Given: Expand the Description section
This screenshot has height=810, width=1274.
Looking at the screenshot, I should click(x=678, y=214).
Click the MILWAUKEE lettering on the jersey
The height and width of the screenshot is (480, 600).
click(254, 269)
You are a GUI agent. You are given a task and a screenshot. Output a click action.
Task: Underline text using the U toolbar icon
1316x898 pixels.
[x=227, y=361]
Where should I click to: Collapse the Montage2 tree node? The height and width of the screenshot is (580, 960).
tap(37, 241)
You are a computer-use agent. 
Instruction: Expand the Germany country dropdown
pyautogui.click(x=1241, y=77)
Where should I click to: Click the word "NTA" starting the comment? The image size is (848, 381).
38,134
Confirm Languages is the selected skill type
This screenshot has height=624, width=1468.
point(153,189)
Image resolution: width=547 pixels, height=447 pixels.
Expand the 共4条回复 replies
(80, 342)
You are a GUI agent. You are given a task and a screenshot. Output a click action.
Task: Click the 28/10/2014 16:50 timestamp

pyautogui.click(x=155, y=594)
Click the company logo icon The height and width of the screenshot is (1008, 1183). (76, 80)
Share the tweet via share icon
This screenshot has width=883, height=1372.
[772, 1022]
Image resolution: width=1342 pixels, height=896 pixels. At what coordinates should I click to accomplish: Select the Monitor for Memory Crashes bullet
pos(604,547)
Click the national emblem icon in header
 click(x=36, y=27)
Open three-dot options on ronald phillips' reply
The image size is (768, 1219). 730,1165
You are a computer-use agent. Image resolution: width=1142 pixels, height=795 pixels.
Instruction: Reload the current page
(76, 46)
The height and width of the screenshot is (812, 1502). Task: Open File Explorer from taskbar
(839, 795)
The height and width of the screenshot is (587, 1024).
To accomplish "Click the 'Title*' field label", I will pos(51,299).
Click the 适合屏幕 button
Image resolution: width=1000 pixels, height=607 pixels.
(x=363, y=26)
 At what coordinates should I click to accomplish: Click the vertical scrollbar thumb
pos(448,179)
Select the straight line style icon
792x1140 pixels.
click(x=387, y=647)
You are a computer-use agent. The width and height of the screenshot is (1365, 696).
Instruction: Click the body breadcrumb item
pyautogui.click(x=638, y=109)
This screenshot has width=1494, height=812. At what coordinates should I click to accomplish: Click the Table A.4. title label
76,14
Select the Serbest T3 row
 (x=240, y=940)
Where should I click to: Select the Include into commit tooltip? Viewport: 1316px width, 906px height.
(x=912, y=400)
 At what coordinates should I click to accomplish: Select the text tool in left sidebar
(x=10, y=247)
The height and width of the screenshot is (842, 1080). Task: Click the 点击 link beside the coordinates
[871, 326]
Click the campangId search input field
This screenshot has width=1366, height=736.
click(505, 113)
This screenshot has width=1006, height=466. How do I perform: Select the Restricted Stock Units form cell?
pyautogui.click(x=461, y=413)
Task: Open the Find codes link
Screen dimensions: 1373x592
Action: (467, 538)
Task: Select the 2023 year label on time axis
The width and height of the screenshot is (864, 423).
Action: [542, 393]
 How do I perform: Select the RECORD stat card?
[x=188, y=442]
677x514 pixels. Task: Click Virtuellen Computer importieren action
• • • • • • •
## REQUIREMENT
Each entry above needs to be output exactly as written.

## EXERCISE ANSWER
Given: Expand the Description section
This screenshot has height=810, width=1274.
Looking at the screenshot, I should click(x=678, y=214).
Click the MILWAUKEE lettering on the jersey
The height and width of the screenshot is (480, 600).
click(254, 269)
You are a GUI agent. You are given a task and a screenshot. Output a click action.
Task: Underline text using the U toolbar icon
1316x898 pixels.
[x=227, y=361]
Where should I click to: Collapse the Montage2 tree node? The height and width of the screenshot is (580, 960).
tap(37, 241)
You are a computer-use agent. 
Instruction: Expand the Germany country dropdown
pyautogui.click(x=1241, y=77)
Where should I click to: Click the word "NTA" starting the comment? The image size is (848, 381).
38,134
Confirm Languages is the selected skill type
This screenshot has height=624, width=1468.
point(153,189)
Image resolution: width=547 pixels, height=447 pixels.
Expand the 共4条回复 replies
(80, 342)
You are a GUI agent. You are given a task and a screenshot. Output a click action.
Task: Click the 28/10/2014 16:50 timestamp

pyautogui.click(x=155, y=594)
Click the company logo icon The height and width of the screenshot is (1008, 1183). (76, 80)
Share the tweet via share icon
This screenshot has width=883, height=1372.
[772, 1022]
Image resolution: width=1342 pixels, height=896 pixels. At what coordinates should I click to accomplish: Select the Monitor for Memory Crashes bullet
pos(604,547)
Click the national emblem icon in header
 click(x=36, y=27)
Open three-dot options on ronald phillips' reply
The image size is (768, 1219). 730,1165
You are a computer-use agent. Image resolution: width=1142 pixels, height=795 pixels.
Instruction: Reload the current page
(76, 46)
The height and width of the screenshot is (812, 1502). Task: Open File Explorer from taskbar
(839, 795)
The height and width of the screenshot is (587, 1024).
To accomplish "Click the 'Title*' field label", I will pos(51,299).
Click the 适合屏幕 button
Image resolution: width=1000 pixels, height=607 pixels.
(x=363, y=26)
 At what coordinates should I click to accomplish: Click the vertical scrollbar thumb
pos(448,179)
Select the straight line style icon
792x1140 pixels.
click(x=387, y=647)
You are a computer-use agent. The width and height of the screenshot is (1365, 696).
Instruction: Click the body breadcrumb item
pyautogui.click(x=638, y=109)
This screenshot has width=1494, height=812. At what coordinates should I click to accomplish: Click the Table A.4. title label
76,14
Select the Serbest T3 row
 (x=240, y=940)
Where should I click to: Select the Include into commit tooltip? Viewport: 1316px width, 906px height.
(x=912, y=400)
 At what coordinates should I click to accomplish: Select the text tool in left sidebar
(x=10, y=247)
The height and width of the screenshot is (842, 1080). Task: Click the 点击 link beside the coordinates
[871, 326]
Click the campangId search input field
This screenshot has width=1366, height=736.
click(505, 113)
This screenshot has width=1006, height=466. How do I perform: Select the Restricted Stock Units form cell?
pyautogui.click(x=461, y=413)
Task: Open the Find codes link
Screen dimensions: 1373x592
Action: (467, 538)
Task: Select the 2023 year label on time axis
The width and height of the screenshot is (864, 423).
Action: [542, 393]
 How do I perform: Select the RECORD stat card?
[x=188, y=442]
677x514 pixels. Task: Click Virtuellen Computer importieren action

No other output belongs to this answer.